Tarea pendiente. Reproduce al pie de la letra las líneas de los datos que van desde la que contiene "Given: Close the Import audio and MIDI tab" hasta el final de los datos, incluidas ambas.

═════ Datos proporcionados

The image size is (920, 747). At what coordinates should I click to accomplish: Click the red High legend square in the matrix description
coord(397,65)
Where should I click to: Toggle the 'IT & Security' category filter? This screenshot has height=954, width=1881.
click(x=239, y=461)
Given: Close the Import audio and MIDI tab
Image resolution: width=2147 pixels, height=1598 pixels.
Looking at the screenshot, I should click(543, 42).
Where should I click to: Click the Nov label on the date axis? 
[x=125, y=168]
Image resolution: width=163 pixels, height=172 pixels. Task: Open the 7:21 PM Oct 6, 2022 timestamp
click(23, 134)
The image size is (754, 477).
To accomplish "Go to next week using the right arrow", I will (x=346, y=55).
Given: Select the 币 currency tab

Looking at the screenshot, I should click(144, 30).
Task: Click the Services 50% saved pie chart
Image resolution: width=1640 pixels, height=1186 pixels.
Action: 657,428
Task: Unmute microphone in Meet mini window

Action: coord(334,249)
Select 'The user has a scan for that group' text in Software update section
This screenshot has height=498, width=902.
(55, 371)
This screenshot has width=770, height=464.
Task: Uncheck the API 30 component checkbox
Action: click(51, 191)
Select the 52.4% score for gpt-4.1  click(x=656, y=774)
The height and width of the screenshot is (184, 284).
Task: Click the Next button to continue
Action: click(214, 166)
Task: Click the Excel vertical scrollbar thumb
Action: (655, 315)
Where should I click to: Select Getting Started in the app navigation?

══════════

Problema resuelto.
Given: Close the Import audio and MIDI tab
Image resolution: width=2147 pixels, height=1598 pixels.
Looking at the screenshot, I should click(543, 42).
Where should I click to: Click the Nov label on the date axis? 
[x=125, y=168]
Image resolution: width=163 pixels, height=172 pixels. Task: Open the 7:21 PM Oct 6, 2022 timestamp
click(23, 134)
The image size is (754, 477).
To accomplish "Go to next week using the right arrow", I will (x=346, y=55).
Given: Select the 币 currency tab

Looking at the screenshot, I should click(144, 30).
Task: Click the Services 50% saved pie chart
Image resolution: width=1640 pixels, height=1186 pixels.
Action: 657,428
Task: Unmute microphone in Meet mini window

Action: coord(334,249)
Select 'The user has a scan for that group' text in Software update section
This screenshot has height=498, width=902.
(55, 371)
This screenshot has width=770, height=464.
Task: Uncheck the API 30 component checkbox
Action: click(51, 191)
Select the 52.4% score for gpt-4.1  click(x=656, y=774)
The height and width of the screenshot is (184, 284).
Task: Click the Next button to continue
Action: click(214, 166)
Task: Click the Excel vertical scrollbar thumb
Action: (655, 315)
Where should I click to: Select Getting Started in the app navigation?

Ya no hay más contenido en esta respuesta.